Upon closing of the agreement, expected in the third quarter, OrthoLogic gains exclusive rights to technology and IP in developing synthetic peptide-based therapeutics for a variety of indications.
All of OrthoLogic's current products are based on the Chrysalin synthetic peptide - TP508 - which it licensed from Chrysalis in 1998. However, the acquisition will broaden OrthoLogic's Chrysalin platform beyond its initial focus.
"OrthoLogic will gain important additional preclincial and clinical data for several new potential indications beyond orthopedics," OrthoLogic President and CEO Thomas Trotter said in a conference call Thursday.
Chrysalis has conducted studies of its Chrysalin-based product candidates in other indications such as oral/maxillofacial bone repair, cardiovascular repair and wound healing.
More specifically, Chrysalis has conducted a few preclinical trials at a heart center in Texas, has completed extensive preclinical work and a Phase I/II trial using a Chrysalin-based product for diabetic ulcers, and also is studying a product for dental bone restoration. All of those programs have shown good results, Trotter said.
"We believe that several programs already under way have outstanding potential for future commerciability," he said.
OrthoLogic will pay Chrysalis $2.5 million in cash and $25 million in stock at closing. The remaining $7 million would be paid based on milestone achievements. The number of shares to be issued, somewhere between 3 million and 3.7 million shares, will be determined based on OrthoLogic's closing stock price for the 10 trading days before the closing.
OrthoLogic's stock (NASDAQ:OLGC) rose 66 cents Thursday to close at $8.01.
OrthoLogic also expects the final purchase price to be reduced by 5 percent, based on its existing ownership of Chrysalis. The company made an initial investment in Galveston, Texas-based Chrysalis in 1998 when OrthoLogic, of Tempe, Ariz., first licensed exclusive worldwide rights to develop and market Chrysalin-based products for orthopedic indications. Chrysalin is a 23-amino-acid peptide that represents a receptor-binding domain of human thrombin.
Through its license with the University of Texas, Chrysalis holds all other worldwide rights to develop, manufacture and market Chrysalin-based products. Upon closing the acquisition, OrthoLogic expects to enter a new license agreement with the University of Texas.
By conducting the acquisition, OrthoLogic not only gains new rights to the Chrysalin products, but also eliminates future milestone payments and reduces the royalty rates due to Chrysalis. The company also will be responsible for the manufacturing process. Previously, it had the right to do final formulation manufacturing of the peptide, but no other part.
"Going forward, we would have control of the entire manufacturing process from development of the peptide itself all the way to any formulation," Trotter said.
The company also will continue discussions with potential Chrysalis partners.
"Through our board we will make a strategic decision relative to which of the indications we want to pursue ourselves and which ones we will pursue in partnerships and joint ventures," Trotter said. "This is a significant broadening of the potential for those types of arrangements."

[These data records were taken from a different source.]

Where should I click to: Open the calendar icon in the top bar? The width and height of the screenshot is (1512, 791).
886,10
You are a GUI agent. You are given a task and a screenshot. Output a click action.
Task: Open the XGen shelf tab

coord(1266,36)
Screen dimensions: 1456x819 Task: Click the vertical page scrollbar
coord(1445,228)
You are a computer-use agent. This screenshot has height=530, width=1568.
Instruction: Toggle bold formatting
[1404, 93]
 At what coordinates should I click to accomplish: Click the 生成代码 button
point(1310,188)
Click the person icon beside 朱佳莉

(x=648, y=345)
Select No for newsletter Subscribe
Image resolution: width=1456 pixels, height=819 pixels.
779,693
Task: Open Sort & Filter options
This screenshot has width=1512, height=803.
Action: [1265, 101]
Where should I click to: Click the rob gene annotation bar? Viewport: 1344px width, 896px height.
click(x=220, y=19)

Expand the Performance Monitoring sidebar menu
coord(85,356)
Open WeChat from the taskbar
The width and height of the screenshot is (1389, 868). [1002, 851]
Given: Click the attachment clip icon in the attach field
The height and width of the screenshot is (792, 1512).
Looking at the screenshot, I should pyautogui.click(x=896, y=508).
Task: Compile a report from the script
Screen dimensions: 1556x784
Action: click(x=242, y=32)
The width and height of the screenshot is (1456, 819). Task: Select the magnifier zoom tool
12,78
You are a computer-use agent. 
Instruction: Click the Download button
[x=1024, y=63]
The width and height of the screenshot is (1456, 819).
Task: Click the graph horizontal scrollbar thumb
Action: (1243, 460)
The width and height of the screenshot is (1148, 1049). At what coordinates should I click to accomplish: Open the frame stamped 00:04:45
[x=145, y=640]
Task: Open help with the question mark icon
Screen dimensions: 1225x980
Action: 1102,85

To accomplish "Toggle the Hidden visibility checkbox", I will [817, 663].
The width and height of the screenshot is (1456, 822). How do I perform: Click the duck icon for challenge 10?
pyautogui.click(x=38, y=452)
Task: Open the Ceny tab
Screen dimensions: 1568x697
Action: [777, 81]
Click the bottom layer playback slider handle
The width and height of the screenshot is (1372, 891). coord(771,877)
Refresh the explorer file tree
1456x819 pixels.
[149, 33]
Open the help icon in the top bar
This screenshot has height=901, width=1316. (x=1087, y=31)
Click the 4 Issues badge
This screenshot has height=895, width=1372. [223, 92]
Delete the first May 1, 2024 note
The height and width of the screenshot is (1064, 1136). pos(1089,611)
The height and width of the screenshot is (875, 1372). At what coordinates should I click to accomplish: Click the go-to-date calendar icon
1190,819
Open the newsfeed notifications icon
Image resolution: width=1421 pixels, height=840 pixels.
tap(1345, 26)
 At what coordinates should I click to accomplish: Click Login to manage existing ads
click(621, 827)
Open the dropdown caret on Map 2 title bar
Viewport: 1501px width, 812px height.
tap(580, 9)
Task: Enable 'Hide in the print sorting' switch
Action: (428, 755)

The acquisition is expected to add minimal incremental expenses to OrthoLogic's current operating plan for the year, but it should increase shareholder value in the long run, company officials said.
OrthoLogic is studying products in the clinic to treat fracture repair and spine fusion. In its most advanced program, OrthoLogic began a Phase III trial in 2002 of Chrysalin as a potential injectable product for accelerating fracture repair. The company expects to complete enrollment of about 500 patients in the U.S. trial this summer.
At the preclinical stage and earlier, OrthoLogic has products for cartilage defect, ligament and tendon-repair indications.
Trotter said the company would continue to lease the Chrysalis' Galveston facility, which employs 10 people, while keeping its 30-person organization stationed in Tempe.
Aside from the acquisition agreement, OrthoLogic also announced its first-quarter results on Thursday. The company incurred a net loss of $3.2 million, or 9 cents per share. It has about $120 million in cash and cash investments, and no long-term debt.